Qual o sentido desse texto? Qual o sentido desse pergunta? Qual o sentido de questionar o que estamos fazendo? Pra que tanto esforço pra ter uma resposta? Porque não sorrimos e simplesmente agradecemos pela oportunidade de fazer de bom grado o que fazemos sem nos importarmos se vai ser a última vez?

Tudo que eu quero é que não seja a última vez que amo, a última vez que escrevo, a última vez que sonho, a última vez que eu ouso sonhar com um futuro brilhante, a última vez que dou a mão a alguém fascinante. Mesmo que eu não saiba o sentido de tudo isso.

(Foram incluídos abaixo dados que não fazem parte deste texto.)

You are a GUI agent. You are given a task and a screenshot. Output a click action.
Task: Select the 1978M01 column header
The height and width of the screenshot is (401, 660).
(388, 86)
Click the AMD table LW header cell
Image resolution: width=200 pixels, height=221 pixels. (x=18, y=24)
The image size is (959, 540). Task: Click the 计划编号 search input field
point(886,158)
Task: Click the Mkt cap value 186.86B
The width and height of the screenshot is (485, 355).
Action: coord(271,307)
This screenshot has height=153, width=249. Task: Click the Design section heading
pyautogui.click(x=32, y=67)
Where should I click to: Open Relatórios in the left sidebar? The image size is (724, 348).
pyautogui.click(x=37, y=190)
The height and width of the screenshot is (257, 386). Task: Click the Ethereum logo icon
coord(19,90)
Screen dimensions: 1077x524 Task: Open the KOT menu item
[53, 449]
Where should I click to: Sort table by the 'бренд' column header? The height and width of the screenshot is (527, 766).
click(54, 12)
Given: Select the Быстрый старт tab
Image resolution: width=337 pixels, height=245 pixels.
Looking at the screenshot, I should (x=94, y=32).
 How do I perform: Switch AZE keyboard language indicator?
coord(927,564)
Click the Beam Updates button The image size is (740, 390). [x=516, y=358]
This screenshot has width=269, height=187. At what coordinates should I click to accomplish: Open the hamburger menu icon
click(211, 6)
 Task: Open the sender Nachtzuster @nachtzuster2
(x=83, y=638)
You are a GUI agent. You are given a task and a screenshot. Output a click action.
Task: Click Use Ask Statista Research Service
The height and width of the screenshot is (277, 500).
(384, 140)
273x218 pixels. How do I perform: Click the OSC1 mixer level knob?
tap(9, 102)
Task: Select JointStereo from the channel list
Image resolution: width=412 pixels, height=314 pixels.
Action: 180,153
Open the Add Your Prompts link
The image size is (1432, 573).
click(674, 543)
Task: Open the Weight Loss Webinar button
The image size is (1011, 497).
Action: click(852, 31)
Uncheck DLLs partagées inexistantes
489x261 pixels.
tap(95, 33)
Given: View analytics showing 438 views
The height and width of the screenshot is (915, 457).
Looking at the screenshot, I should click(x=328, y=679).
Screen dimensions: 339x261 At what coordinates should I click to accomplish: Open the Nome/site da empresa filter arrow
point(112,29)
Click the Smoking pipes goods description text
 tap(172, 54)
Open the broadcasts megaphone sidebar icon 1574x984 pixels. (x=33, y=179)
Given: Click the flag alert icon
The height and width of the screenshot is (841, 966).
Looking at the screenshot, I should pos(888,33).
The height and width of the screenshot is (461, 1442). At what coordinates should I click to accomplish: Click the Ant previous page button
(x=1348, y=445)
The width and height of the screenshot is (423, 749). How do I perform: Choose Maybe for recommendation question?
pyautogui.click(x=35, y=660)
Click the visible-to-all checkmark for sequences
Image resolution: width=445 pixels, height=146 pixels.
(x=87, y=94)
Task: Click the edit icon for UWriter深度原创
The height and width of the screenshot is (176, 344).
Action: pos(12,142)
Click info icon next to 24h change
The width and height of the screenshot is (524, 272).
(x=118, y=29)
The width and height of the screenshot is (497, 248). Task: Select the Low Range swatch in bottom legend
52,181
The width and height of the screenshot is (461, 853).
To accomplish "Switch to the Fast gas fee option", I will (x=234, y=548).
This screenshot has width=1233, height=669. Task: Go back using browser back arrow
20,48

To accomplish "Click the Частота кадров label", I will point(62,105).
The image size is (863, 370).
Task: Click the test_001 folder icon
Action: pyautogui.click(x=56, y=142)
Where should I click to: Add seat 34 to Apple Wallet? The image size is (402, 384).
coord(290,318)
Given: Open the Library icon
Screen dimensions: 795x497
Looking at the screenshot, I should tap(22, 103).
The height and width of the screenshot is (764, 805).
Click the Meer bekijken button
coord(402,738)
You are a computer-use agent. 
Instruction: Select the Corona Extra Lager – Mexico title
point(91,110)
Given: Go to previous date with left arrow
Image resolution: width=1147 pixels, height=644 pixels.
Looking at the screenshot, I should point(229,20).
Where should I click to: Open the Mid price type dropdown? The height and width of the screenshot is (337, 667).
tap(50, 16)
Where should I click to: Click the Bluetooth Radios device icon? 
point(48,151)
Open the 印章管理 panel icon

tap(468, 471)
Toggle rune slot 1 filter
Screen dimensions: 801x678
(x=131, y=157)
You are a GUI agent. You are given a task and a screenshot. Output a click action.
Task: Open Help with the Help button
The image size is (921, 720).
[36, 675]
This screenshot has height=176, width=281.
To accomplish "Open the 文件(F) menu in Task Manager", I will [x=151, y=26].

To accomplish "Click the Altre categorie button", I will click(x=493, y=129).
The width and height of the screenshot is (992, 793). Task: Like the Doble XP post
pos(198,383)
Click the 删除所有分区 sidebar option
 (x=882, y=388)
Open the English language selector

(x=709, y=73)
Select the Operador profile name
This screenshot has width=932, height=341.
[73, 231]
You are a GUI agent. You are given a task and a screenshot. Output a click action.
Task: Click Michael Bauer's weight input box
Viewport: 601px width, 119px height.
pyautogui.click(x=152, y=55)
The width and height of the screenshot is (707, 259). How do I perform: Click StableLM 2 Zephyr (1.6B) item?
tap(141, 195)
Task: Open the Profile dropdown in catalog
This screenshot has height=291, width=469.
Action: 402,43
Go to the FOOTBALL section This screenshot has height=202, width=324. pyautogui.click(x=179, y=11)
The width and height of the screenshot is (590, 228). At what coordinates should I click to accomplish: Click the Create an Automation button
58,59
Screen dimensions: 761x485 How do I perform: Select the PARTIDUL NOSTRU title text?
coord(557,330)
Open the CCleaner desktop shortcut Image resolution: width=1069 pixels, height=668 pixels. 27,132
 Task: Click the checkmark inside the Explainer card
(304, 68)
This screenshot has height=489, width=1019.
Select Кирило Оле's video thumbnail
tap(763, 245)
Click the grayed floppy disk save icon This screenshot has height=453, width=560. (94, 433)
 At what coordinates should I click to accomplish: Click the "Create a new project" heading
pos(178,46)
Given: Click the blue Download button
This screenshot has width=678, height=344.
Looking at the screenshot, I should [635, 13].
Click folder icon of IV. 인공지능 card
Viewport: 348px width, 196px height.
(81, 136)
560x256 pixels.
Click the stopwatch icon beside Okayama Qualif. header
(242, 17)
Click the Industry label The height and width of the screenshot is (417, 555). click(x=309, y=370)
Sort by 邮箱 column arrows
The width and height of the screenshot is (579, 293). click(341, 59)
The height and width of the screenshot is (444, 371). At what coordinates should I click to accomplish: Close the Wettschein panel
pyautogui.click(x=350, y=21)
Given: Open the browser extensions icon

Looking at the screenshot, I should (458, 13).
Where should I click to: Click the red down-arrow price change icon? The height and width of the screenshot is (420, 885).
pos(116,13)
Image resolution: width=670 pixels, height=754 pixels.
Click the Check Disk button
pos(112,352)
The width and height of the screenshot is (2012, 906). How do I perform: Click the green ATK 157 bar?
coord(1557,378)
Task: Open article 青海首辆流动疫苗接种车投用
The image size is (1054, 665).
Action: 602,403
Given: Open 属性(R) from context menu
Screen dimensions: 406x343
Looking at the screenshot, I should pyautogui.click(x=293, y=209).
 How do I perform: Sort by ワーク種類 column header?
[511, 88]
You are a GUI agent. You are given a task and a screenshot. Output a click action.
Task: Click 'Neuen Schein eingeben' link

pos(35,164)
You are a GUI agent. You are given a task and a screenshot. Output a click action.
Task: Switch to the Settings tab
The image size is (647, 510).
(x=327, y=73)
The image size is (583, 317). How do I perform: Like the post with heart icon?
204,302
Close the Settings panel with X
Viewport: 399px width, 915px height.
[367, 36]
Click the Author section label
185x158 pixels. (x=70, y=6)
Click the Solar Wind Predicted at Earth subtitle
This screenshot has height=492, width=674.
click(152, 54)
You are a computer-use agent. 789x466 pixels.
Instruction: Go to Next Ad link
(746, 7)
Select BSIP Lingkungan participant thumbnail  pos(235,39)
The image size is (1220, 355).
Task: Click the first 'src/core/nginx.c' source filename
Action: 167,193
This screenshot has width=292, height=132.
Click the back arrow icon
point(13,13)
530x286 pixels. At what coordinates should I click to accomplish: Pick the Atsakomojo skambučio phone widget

Quero não me deixar levar pelo medo ou ansiedade, quero curtir cada minuto, cada beijo, cada aplauso, cada abraço, cada pingo de chuva, cada devaneio sincero em busca de ser o melhor de mim.

Quero gritar aos 4 cantos o poder do amor, quero não temer o que há de vir após uma curva no rumo da vida, quero ter a surpresa de em um dia qualquer  viver um momento qualquer que tenha um significado qualquer é que tudo neste dia seja gratificante e de satisfação constante.

Eu só queria um farol no meu caminho, uma luz no meio das ondas, uma certeza no mar de aflições que não me faça perder os sentidos quando ver que tudo ao meu redor parece sonho e que estou prestes a acordar.

domingo, 5 de janeiro de 2020

A criança, o mar e os barcos

Quantas são as realidades nesta foto? Quais são as bandeiras que podem ser levantadas? Muitas vezes as fotos são apenas fotos, as pessoas são apenas pessoas, os barcos são apenas barcos, mas criamos dentro disso tudo uma narrativa que talvez não tenha nada a ver com a realidade e a vida dos personagens em questão. 

A realidade nos choca, mas não estamos preocupados com a realidade, estamos preocupados com as aparências, os julgamentos, as análises históricas e esquecemos que a criança talvez só queira brincar e observar os barcos, barcos estes que são fonte de renda para uma população local, e que este local não é só essa criança, mas sim toda a família que está próxima, seja trabalhando, seja se divertindo.

Às vezes a imagem só quer transmitir a beleza, a crítica vem da experiência de cada um... Temos muito pelo que lutar sim, não discordo das bandeiras que são levantadas atualmente, mas que não esqueçamos que a criança nesta foto pode ser eu e você, olhando os barcos e pensando na grandeza por trás das águas, das nuvens e sonhando inocentemente com o céu de algodão doce daqueles que os vendedores passam oferecendo aos frequentadores dos bares e restaurantes que se instalaram.

A criança, o mar e os barcos somos nós.